**Required work:** Duplicate the records below, everything from the line that contains "Task: Open author 南年's profile avatar" down to the line that contains "click(x=600, y=267)", with both of those lines included.
* BEGIN Data to process *
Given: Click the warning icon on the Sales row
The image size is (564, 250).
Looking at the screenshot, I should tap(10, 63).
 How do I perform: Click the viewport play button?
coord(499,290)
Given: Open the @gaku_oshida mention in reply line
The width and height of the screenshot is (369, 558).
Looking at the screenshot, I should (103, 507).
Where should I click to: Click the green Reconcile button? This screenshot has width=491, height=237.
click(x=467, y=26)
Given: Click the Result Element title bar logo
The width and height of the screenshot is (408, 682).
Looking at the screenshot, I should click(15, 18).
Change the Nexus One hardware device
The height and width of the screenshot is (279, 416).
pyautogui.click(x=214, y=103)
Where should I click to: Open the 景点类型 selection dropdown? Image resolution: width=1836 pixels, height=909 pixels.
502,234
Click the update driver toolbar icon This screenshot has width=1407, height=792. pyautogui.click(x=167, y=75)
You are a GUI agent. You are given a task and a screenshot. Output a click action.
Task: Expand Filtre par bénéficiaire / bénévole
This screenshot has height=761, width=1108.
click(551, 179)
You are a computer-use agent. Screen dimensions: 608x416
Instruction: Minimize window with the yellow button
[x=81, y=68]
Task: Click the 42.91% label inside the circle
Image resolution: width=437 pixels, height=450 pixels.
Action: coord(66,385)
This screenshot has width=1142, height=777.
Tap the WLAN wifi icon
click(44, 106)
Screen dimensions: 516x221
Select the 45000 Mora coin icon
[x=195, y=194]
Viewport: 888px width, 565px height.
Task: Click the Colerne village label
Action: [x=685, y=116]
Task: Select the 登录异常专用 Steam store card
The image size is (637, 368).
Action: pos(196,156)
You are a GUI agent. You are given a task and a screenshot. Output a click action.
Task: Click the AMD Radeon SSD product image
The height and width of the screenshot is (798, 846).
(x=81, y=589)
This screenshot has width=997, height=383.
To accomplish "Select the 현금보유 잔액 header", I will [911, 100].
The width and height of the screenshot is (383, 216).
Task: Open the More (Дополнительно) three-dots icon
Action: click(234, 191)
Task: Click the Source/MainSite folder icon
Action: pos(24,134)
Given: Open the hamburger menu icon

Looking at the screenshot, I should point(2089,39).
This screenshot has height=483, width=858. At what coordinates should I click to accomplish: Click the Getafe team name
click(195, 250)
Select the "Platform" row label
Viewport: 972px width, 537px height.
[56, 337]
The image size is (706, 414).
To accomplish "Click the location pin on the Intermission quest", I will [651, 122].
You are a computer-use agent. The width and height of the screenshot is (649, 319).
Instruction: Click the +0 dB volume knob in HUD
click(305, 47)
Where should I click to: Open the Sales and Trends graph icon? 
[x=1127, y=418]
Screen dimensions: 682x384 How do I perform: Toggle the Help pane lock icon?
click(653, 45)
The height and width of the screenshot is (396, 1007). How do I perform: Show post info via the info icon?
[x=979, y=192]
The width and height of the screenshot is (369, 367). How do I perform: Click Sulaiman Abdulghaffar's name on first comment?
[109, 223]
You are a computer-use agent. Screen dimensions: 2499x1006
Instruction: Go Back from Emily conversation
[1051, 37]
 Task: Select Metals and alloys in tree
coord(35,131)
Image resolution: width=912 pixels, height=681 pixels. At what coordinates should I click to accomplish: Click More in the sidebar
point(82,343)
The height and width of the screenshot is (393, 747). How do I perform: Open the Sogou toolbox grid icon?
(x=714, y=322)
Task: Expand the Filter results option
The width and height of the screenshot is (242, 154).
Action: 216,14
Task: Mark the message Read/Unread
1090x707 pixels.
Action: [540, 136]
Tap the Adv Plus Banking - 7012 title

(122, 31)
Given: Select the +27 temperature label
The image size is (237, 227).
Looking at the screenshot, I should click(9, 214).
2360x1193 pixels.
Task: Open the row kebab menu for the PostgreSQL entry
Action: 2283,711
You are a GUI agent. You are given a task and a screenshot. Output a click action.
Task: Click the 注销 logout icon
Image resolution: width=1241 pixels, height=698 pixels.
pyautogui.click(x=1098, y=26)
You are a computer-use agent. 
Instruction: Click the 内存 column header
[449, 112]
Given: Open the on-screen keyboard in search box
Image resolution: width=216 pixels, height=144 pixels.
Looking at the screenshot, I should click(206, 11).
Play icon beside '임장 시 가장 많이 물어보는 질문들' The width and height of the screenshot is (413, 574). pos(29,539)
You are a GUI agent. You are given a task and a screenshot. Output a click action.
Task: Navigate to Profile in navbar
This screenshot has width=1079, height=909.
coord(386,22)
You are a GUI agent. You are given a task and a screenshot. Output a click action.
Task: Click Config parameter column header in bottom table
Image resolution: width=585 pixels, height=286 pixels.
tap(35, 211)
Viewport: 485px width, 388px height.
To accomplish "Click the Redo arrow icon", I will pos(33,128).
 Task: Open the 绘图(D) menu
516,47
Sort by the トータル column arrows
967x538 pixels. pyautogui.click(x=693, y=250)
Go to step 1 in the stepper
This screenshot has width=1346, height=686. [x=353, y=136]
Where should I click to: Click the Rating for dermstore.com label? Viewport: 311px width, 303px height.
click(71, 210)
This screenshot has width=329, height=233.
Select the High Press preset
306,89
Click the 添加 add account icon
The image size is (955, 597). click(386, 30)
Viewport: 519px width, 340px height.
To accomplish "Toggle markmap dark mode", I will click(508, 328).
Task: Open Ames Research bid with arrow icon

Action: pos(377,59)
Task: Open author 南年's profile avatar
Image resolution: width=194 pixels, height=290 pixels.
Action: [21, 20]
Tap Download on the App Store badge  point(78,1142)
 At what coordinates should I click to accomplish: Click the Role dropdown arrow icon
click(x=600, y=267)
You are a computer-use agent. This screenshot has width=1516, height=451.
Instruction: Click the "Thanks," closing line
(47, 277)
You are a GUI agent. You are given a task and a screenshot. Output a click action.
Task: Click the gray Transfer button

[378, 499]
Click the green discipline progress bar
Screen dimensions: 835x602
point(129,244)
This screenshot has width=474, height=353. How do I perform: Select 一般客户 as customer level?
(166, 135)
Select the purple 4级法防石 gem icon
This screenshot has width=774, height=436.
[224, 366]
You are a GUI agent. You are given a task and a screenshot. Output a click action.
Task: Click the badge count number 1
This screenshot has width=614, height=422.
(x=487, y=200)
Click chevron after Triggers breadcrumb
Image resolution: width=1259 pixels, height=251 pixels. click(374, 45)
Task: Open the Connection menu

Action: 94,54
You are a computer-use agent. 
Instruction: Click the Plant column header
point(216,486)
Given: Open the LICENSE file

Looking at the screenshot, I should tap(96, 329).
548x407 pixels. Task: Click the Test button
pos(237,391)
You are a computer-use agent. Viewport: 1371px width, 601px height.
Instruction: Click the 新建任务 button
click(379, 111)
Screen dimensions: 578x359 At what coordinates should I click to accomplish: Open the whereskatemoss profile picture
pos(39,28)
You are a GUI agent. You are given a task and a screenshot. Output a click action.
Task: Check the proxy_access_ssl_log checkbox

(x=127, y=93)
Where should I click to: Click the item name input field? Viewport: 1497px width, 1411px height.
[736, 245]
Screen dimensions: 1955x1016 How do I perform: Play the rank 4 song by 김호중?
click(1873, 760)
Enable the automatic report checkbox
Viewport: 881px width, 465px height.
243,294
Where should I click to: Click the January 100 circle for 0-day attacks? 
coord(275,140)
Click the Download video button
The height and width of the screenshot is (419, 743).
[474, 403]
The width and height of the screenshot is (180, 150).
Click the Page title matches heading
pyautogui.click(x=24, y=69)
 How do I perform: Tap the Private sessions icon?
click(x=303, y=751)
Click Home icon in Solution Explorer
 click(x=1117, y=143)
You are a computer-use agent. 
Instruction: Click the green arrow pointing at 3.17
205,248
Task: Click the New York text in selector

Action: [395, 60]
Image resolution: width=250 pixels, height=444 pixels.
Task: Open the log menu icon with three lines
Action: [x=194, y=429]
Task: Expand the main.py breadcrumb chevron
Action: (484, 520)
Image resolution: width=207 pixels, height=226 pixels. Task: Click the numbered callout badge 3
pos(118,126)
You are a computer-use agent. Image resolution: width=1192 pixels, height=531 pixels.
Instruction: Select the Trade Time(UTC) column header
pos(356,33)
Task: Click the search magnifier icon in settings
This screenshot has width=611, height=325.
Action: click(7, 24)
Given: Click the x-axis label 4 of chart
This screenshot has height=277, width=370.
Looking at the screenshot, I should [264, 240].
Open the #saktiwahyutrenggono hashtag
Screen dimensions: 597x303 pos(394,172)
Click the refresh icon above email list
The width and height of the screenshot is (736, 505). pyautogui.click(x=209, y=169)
* END Data to process *
**Exercise answer:**
Task: Open author 南年's profile avatar
Image resolution: width=194 pixels, height=290 pixels.
Action: [21, 20]
Tap Download on the App Store badge  point(78,1142)
 At what coordinates should I click to accomplish: Click the Role dropdown arrow icon
click(x=600, y=267)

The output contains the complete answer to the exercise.